Claude nodded, taking her words for granted, as he was
unable to read the text. “I see; so that ring you found in Brodgar—“
“I think it must be the ring she’s talking about,” Gloria
confirmed.
Claude raised his eyes to where the channel ended, and the
open sea began. “And Iceland?”
“That was my own conclusion,” Gloria said, flipping ahead to
a series of newspaper clippings attached to the quarto’s pages. “I found the
ring, and immediately afterward, a random sinkhole appears, with no end, and no
apparent cause in Reykjavik—“
“Coincidence?”
“One thing I’ve learned from all of this,” Gloria shook the
quarto in Claude’s face, “is that there is very little coincidence, only
circumstances that connect in ways we don’t understand.”

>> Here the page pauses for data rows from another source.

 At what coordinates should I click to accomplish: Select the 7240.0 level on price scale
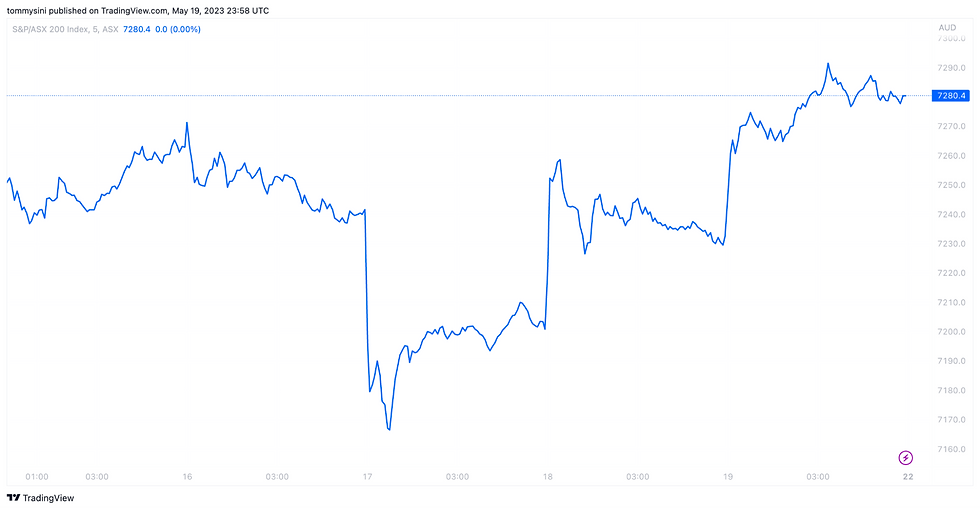tap(950, 214)
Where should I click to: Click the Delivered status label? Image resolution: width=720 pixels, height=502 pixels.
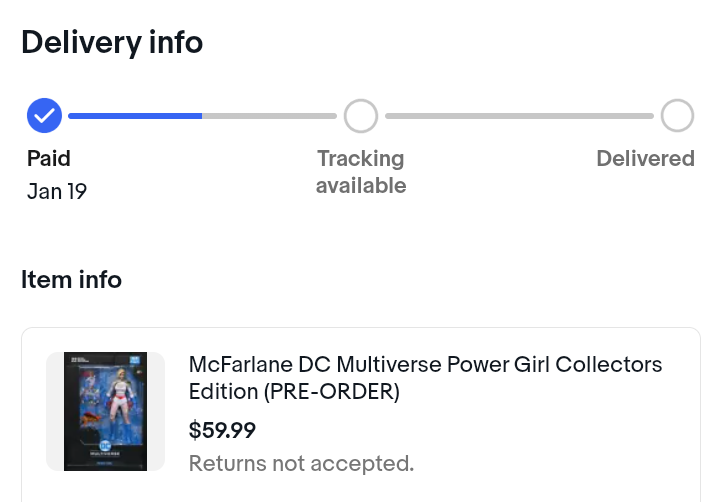(645, 158)
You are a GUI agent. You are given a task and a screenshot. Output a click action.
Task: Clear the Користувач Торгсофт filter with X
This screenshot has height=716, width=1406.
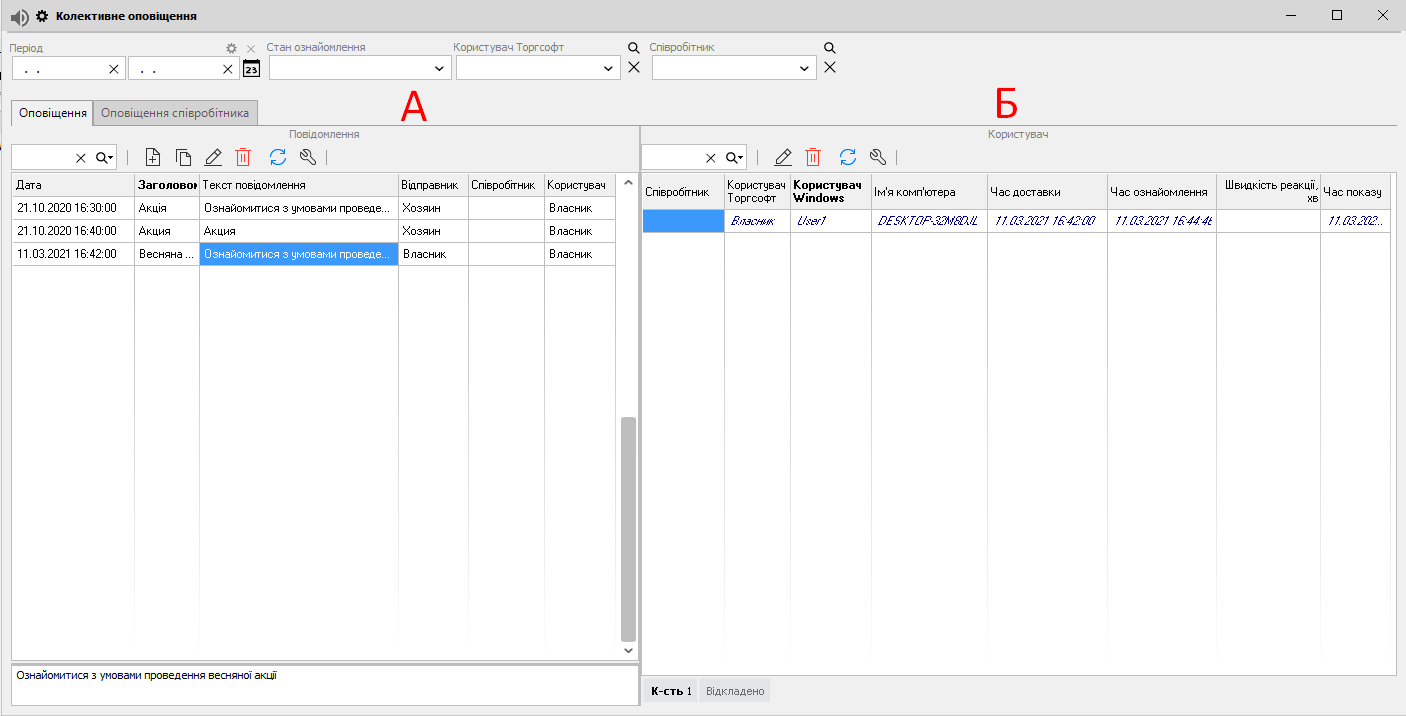pyautogui.click(x=633, y=68)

Claude shrugged and might have replied, but Pierre
interrupted with a string of frantic French. Even in her limited understanding,
Gloria caught a few phrases she knew were curses. The ship began jerking and
bucking in the choppy waves of the open sea. The tracker turned his back on her
and went to steer the boat as they launched out into the North Atlantic Ocean.
[…]
Gloria stood at the edge of the sinkhole. The inky blackness
of its depths seemed to fashion a bottom of itself, as her eyes refused to see
deeper than a few dozen yards of unbroken shadow.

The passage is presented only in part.